1292 - Penyerbuan Istana Singasari oleh Jayakatwang

Timeline Monarki Nusantara

Agus Wibowo

Meskipun ditinggalkan setengah pasukan terbaik untuk Ekspedisi Pamalayu, Kertanegara merasa yakin bahwa tidak ada kekuatan yang mengancam kekuasaannya. Sangrama Wijaya yang mempunyai hak atas tahta Kediri  dari kakeknya, Mahisa Cempaka, mempunyai kesetiaan yang besar sebagai pengeran di Istana Singasari. Jayakatwang yang merupakan cicit dari Kertajaya yang dikalahkan oleh Ken Arok, sudah diberikan kompensasi dengan menjadi Bupati Gelang-Gelang secara turun temurun, serta menjadi kakak ipar sekaligus besan Kertanegara. 
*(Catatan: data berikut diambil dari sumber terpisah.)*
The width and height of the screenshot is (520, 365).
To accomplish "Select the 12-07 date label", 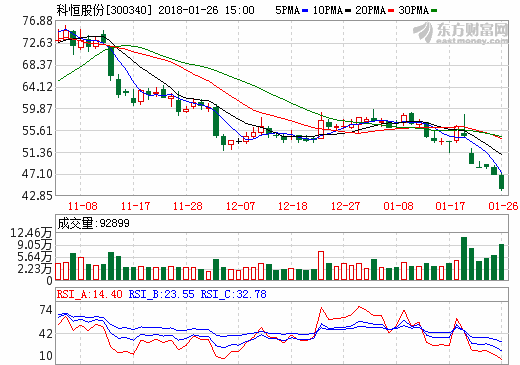I will click(x=240, y=206).
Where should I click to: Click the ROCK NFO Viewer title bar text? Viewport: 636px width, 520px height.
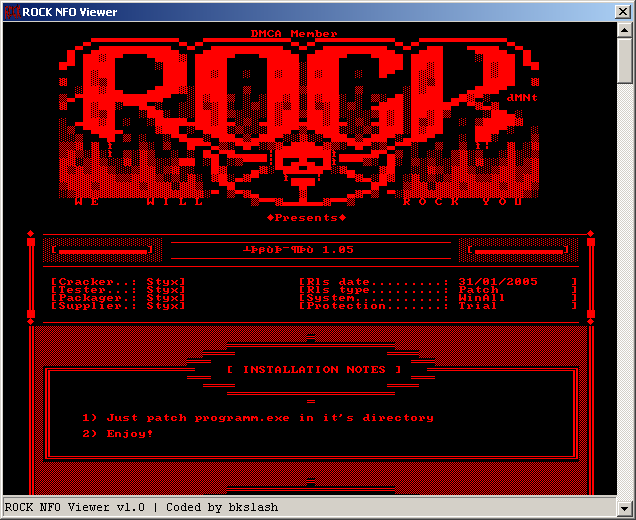(x=70, y=12)
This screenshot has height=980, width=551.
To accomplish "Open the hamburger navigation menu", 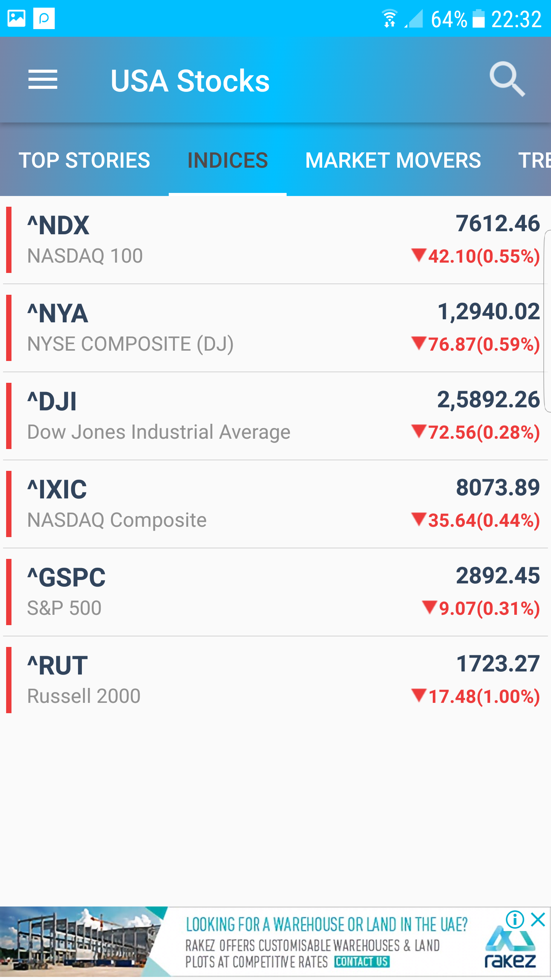I will point(43,80).
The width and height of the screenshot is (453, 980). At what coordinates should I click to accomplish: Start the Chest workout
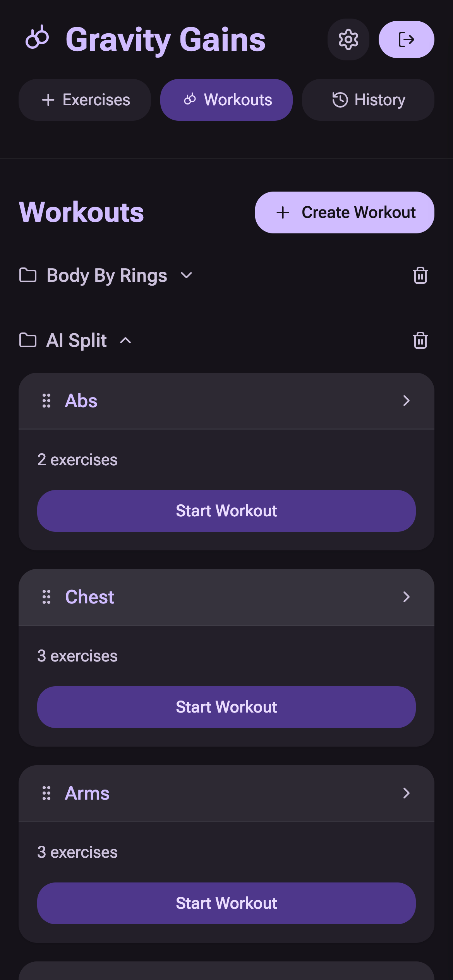[226, 706]
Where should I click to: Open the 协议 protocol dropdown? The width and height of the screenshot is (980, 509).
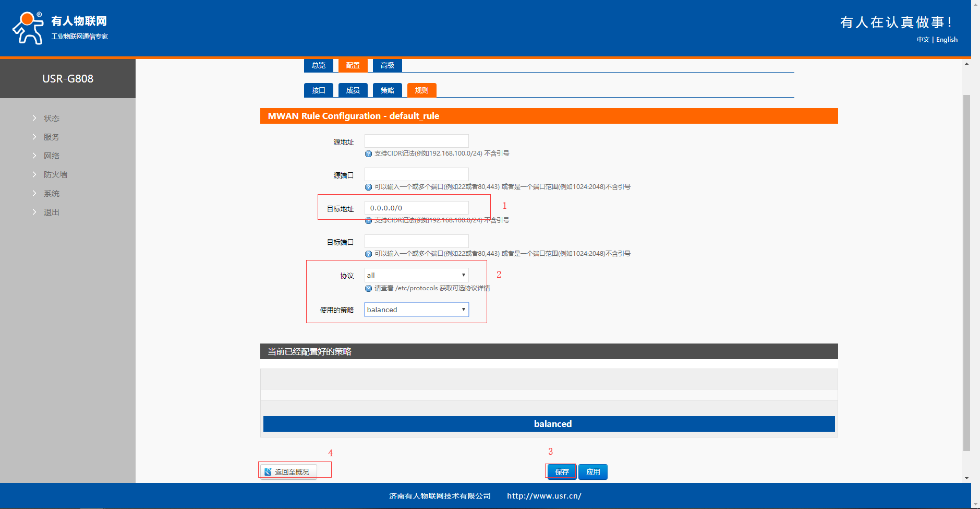[x=416, y=275]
Tapi keyakinan Kertanegara salah. Pada saat sedang mengadakan pesta di istana Singasari, pasukan Jayakatwang melakukan serangan dari utara. Ketika pasukan terbaik yang dipimpin Sangrama Wijaya menumpas kerusuhan di utara, datang serangan lebih besar dari arah selatan. Dalam serangan ini Kertanegara tewas dan tiga putrinya ditawan di Kediri. Sangrama Wijaya dan putri sulung Kertanegara bersama 12 pengawalnya manyelamatkan diri ke Madura untuk meminta perlindungan ke Adipati Sumenep Aria Wiraraja.  
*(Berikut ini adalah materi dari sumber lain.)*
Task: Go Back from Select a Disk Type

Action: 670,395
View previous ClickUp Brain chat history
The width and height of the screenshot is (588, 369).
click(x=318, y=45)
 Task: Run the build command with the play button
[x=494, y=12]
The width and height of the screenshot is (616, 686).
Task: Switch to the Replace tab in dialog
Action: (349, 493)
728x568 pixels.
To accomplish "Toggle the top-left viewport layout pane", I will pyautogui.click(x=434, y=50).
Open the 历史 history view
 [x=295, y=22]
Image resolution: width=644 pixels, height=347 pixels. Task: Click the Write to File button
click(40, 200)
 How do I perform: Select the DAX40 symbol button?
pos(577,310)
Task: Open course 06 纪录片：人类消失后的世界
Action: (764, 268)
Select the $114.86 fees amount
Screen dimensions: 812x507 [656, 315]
Kitab Pararaton menuliskan bahwa penyerangan ini ada campur tangan Aria Wiraraja. Adipati Sumenep ini tahu hasrat terpendam Jayakatwang untuk membalaskan dendam leluhurnya dan juga tahu bahwa Singasari sedang lemah karena ditinggalkan pasukan terbaiknya dalam Ekspedisi Pamalayu. Aria Wiraraja mengirim salah satu putranya untuk menyapaikan kabar tentang situasi Singasari dan saat yang tepat untuk melakukan penyerangan.